* RECORDS *

## Begin

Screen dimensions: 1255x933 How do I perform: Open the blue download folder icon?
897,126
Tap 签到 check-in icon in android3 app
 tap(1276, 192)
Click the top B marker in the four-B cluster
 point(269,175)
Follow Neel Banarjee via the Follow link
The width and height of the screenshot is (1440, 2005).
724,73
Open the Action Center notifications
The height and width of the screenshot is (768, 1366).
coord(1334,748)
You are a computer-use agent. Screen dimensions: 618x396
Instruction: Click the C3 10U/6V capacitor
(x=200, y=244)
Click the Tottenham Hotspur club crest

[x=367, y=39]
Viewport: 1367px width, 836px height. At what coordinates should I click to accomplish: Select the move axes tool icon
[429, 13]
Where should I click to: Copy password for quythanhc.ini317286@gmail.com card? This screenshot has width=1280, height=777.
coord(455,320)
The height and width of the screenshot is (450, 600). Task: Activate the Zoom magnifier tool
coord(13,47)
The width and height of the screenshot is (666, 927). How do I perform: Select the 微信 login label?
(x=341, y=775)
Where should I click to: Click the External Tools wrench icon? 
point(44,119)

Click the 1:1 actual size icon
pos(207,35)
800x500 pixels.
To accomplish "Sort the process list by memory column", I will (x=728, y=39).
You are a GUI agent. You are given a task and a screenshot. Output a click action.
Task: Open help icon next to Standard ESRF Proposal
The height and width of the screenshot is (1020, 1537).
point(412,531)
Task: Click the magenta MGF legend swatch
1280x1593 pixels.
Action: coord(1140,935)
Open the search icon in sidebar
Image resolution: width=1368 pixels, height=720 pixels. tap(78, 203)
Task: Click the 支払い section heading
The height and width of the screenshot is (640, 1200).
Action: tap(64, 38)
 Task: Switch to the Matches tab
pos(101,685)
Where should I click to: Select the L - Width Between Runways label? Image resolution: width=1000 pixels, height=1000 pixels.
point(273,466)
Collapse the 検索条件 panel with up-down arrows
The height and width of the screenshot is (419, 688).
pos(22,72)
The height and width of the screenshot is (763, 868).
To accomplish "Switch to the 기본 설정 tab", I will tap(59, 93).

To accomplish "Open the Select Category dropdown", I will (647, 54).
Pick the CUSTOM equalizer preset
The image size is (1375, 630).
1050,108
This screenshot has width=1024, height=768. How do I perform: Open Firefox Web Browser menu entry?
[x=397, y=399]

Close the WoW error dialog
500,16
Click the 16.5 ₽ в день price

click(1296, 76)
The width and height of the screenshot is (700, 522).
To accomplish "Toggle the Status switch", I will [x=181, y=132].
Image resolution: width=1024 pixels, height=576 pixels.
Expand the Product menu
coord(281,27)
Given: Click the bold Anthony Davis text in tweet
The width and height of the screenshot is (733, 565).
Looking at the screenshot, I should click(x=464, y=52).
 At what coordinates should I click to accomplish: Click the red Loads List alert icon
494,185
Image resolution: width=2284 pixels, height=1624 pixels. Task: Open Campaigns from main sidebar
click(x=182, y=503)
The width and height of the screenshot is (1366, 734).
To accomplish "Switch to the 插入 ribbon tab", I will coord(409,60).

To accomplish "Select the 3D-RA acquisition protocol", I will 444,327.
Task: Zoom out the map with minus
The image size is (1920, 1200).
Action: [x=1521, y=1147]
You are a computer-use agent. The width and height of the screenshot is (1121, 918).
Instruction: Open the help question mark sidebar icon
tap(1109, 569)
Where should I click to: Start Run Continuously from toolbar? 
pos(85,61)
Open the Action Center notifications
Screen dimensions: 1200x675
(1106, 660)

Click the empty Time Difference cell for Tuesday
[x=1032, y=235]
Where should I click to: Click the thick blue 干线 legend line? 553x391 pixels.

## End

* DIRECTIONS FOR THIS TASK *
Rewrite the listing from the line containing "At what coordinates should I click to accomplish: Click" through the end of the listing, inclusive, keeping the requests unchanged and increasing every coordinate in the answers by 119.

* RESULT FOR THIS TASK *
 At what coordinates should I click to accomplish: Click the red Loads List alert icon
613,304
Image resolution: width=2284 pixels, height=1624 pixels. Task: Open Campaigns from main sidebar
click(x=301, y=622)
The width and height of the screenshot is (1366, 734).
To accomplish "Switch to the 插入 ribbon tab", I will coord(528,179).

To accomplish "Select the 3D-RA acquisition protocol", I will 563,446.
Task: Zoom out the map with minus
The image size is (1920, 1200).
Action: [x=1640, y=1266]
You are a computer-use agent. The width and height of the screenshot is (1121, 918).
Instruction: Open the help question mark sidebar icon
tap(1228, 688)
Where should I click to: Start Run Continuously from toolbar? 
pos(204,180)
Open the Action Center notifications
Screen dimensions: 1200x675
(1225, 779)

Click the empty Time Difference cell for Tuesday
[x=1151, y=354]
Where should I click to: Click the thick blue 干线 legend line? 553x391 pixels.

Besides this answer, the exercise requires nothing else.